Companies keep mandating AI adoption. Nearly a third of workers are responding by sabotaging it.
A survey from Workplace Intelligence and enterprise AI platform Writer (which has a commercial interest here, but the findings track with broader trends) found that 29% of employees admit to deliberately undermining their company's AI strategy — feeding data into unapproved tools, using unsanctioned apps, or flat-out refusing to use what they've been told to adopt. Gen Z leads at 44%.
The threats behind these mandates are real: 60% of companies plan to lay off employees who won't adopt AI, and 77% won't consider non-proficient workers for promotions. But the strategy driving those threats? Leadership doesn't even believe in it.
According to Writer's enterprise AI report:
- 75% of executives say their company's AI strategy is "more for show" than real guidance
- Nearly half call the entire effort a "massive disappointment," up from 34% last year
- 69% of companies are planning AI-related layoffs — while 39% lack a formal strategy to make money from the tools in the first place
So workers are being threatened with termination over a strategy their own bosses admit is performative. And as HR Dive reported, those broad AI goals from leadership rarely translate into actual guidance on the ground — leaving workers to guess, hit one bad experience, and revert to old routines.
Rather than rethinking the rollout, most companies are doubling down on the workers who already get it. The survey found that 92% of C-suite executives are cultivating a class of "AI elite" employees who are roughly three times more likely to have been promoted. The gap between super-users and everyone else is widening fast.

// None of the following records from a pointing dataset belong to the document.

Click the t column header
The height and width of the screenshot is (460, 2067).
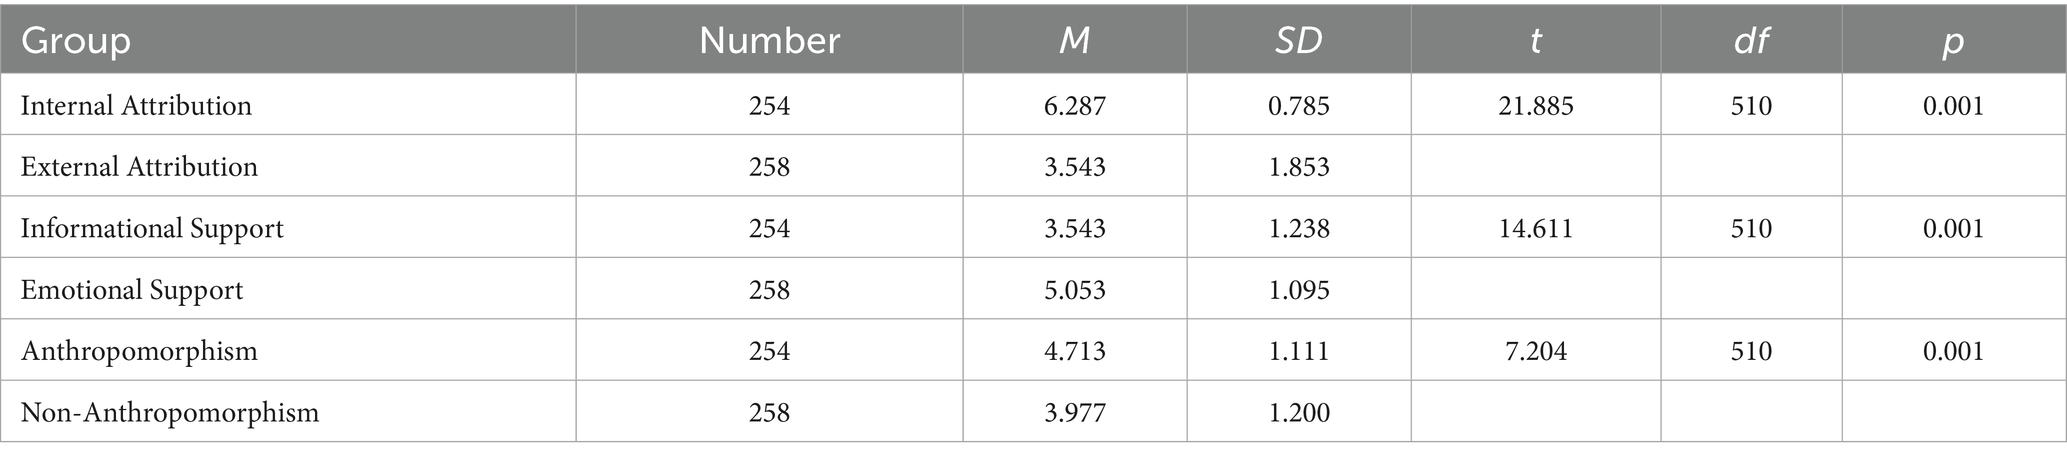1536,41
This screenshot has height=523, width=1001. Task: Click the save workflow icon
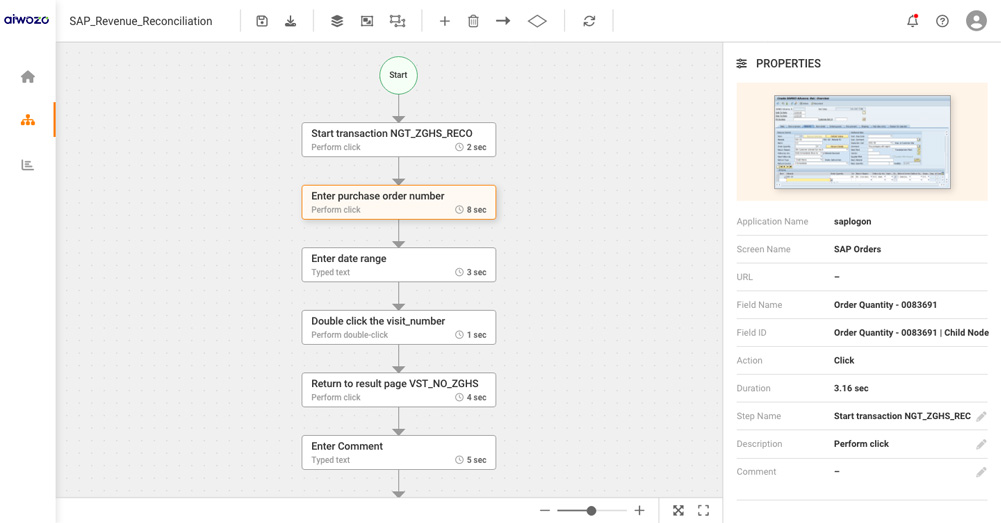click(262, 21)
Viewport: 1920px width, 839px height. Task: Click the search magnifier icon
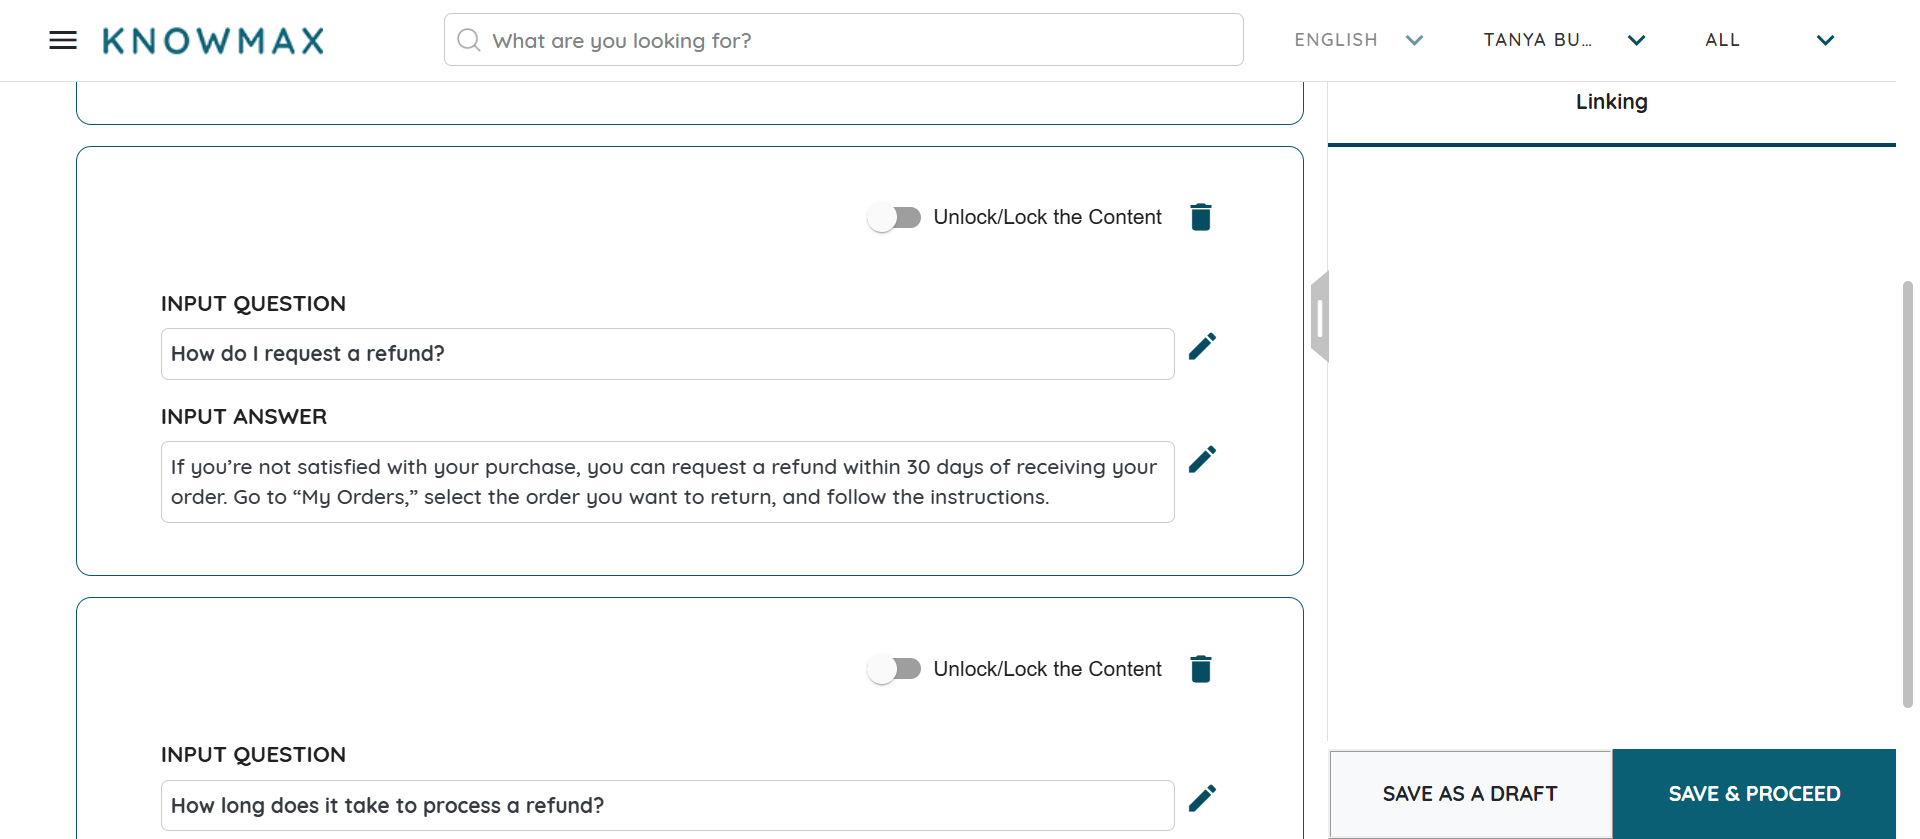pyautogui.click(x=468, y=40)
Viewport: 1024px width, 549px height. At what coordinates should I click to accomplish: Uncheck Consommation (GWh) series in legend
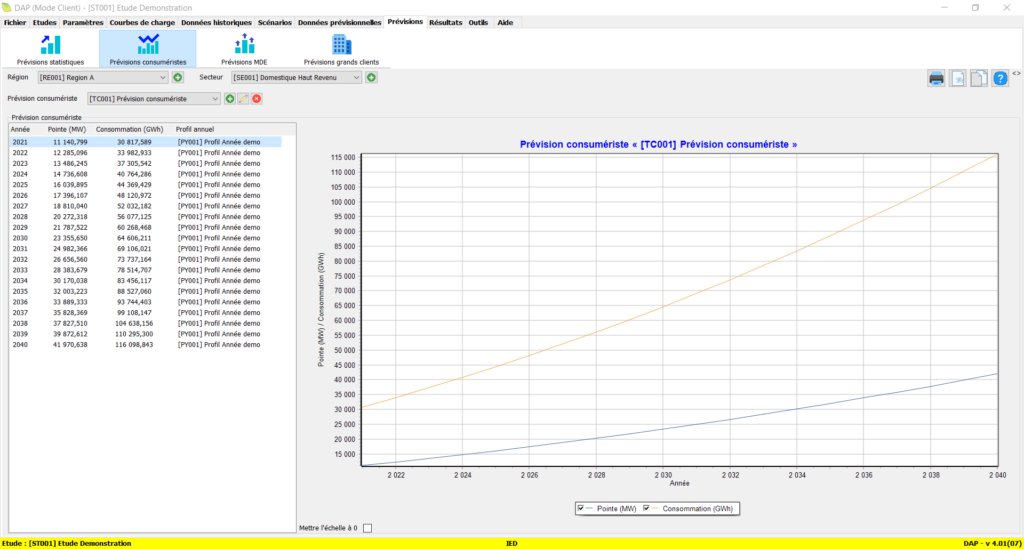click(x=646, y=508)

You can't threaten people into using tools they don't understand under a strategy the C-suite itself calls performative and expect anything other than resentment. The companies that get real returns from AI will be the ones that treat it as a collaboration problem, not a compliance one — with genuine training and an honest answer to the question nobody at the top seems willing to ask: what exactly are we trying to do with this?